A will leaves instructions to be carried out after you are gone. Usually, these instructions involve which people or charities should receive your property. In California, you can also use your will to name an executor to carry out the will’s instructions, a guardian for your underage children, and the beneficiaries who will receive your personal property, financial assets and real estate once you are gone. If your assets are listed only within a will, they will be subject to probate upon your death. Probate is a court-supervised process for transferring assets to the beneficiaries listed in one’s will, and usually takes some time and money to complete.
What is a living trust?
A living trust is a written legal document that partially substitutes for a will. With a living trust, your assets (home, bank accounts, stocks, possessions, etc.) are put into the trust before your death, administered for your benefit during your lifetime, and then transferred to your beneficiaries when you die. Living trusts provide a way to pass property to the trust’s beneficiaries when you die without the need for a will or the probate process.
Combining a Will and Living Trust
California law allows for both a will and a living trust to work together.
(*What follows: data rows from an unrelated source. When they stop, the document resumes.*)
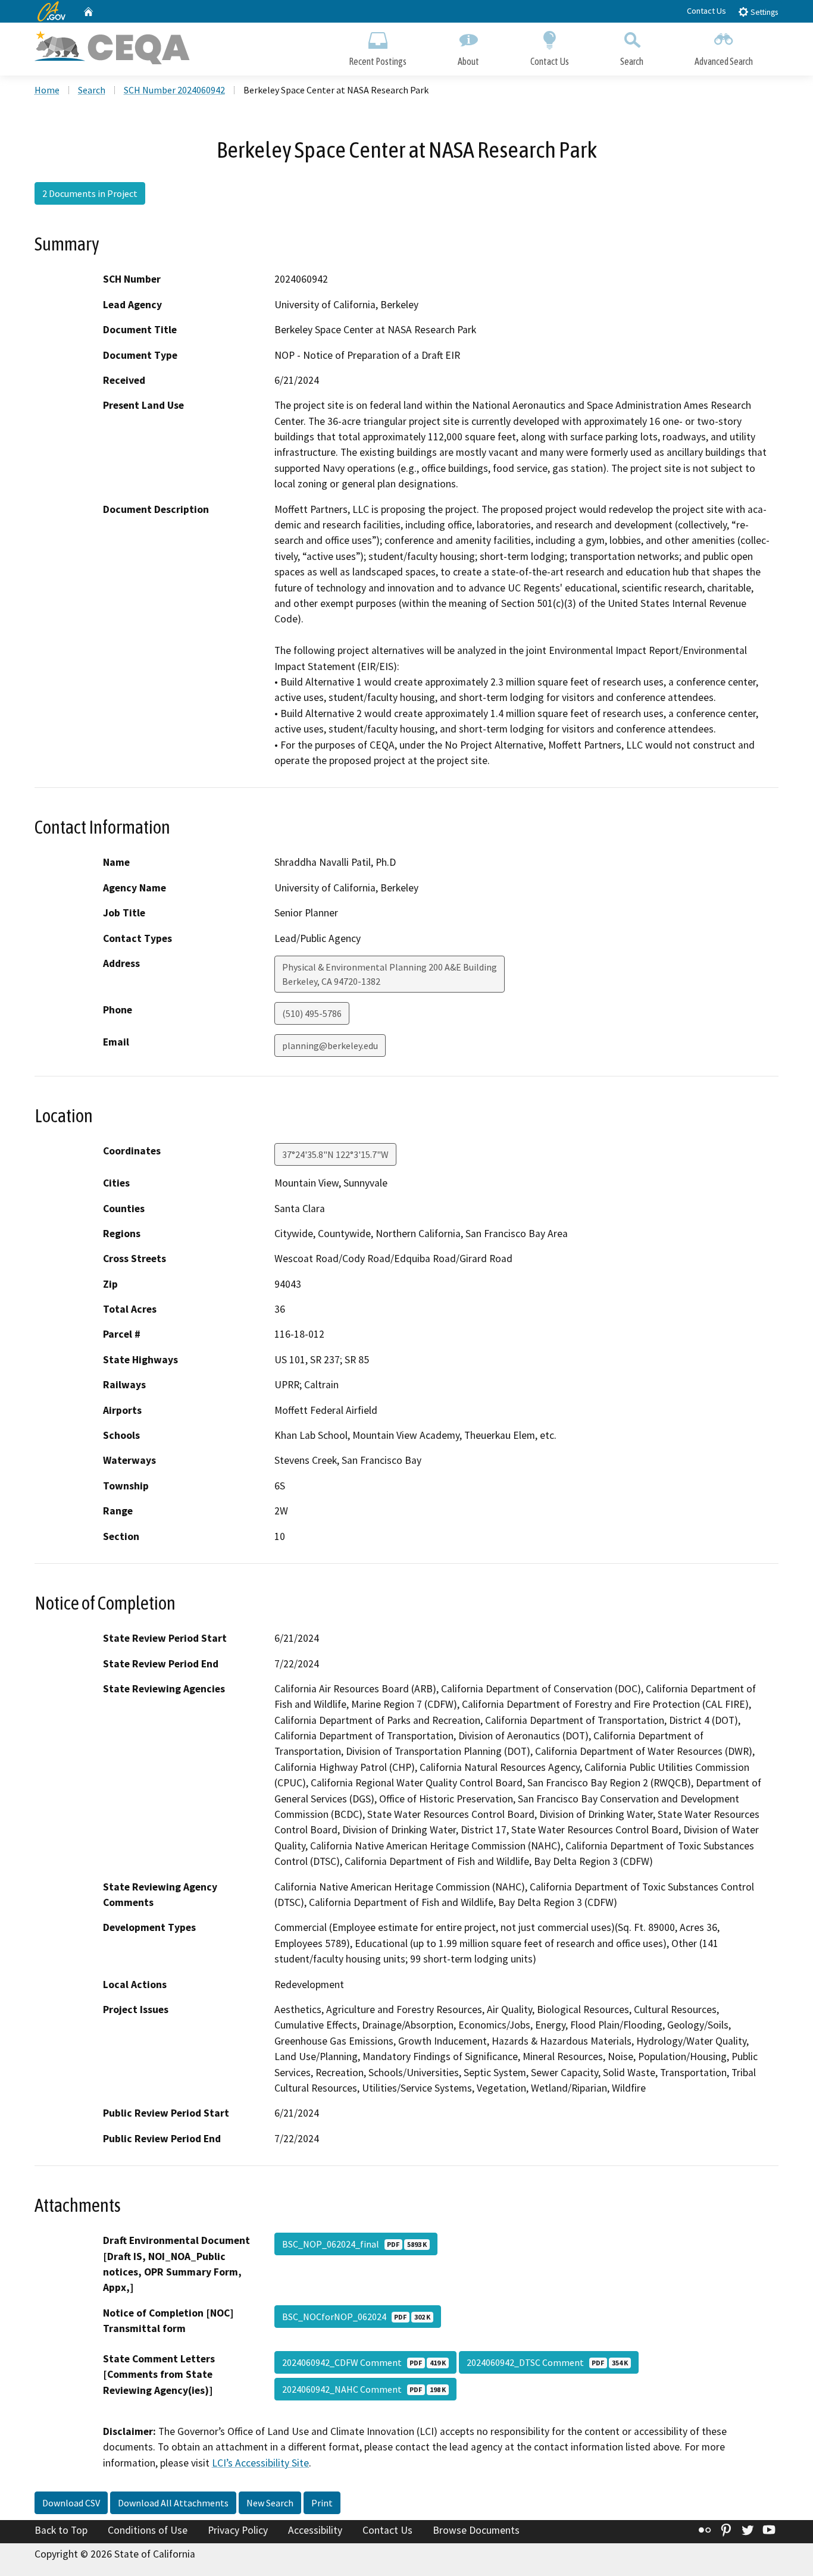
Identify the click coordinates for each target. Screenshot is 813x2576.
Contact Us (706, 10)
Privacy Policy (238, 2530)
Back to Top (61, 2530)
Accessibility (315, 2530)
One benefit of using both is that the will allows you to xname your executor and a guardian, but the trust allows you to pass your property directly to your beneficiaries without going through probate. One situation in which combining a will and living trust may be helpful is when you have young children. In this case, the will names the children’s guardian, while the trust provides funds for the children’s care or for future expenses, like a college education.
The disadvantages of a living trust
While the probate process involves direct court supervision of an executor, a living trust is not under direct court supervision. So it is entirely possible for a trustee not to act within your best interest or in the interests of your beneficiaries once you are gone. In addition, the cost of preparing a living trust could be higher than the cost of preparing a will. Also, keep in mind that a living trust creates additional paperwork and complexity for the living trust maker.
In many respects, a living trust and a will accomplish similar objectives. A trust, however, may provide your estate with greater advantages than a will alone. Whether or not a living trust is better for you than a will may depend on whether the additional advantages are worth the cost. Your estate plan should be prepared in a way that best meets the needs of you and your family.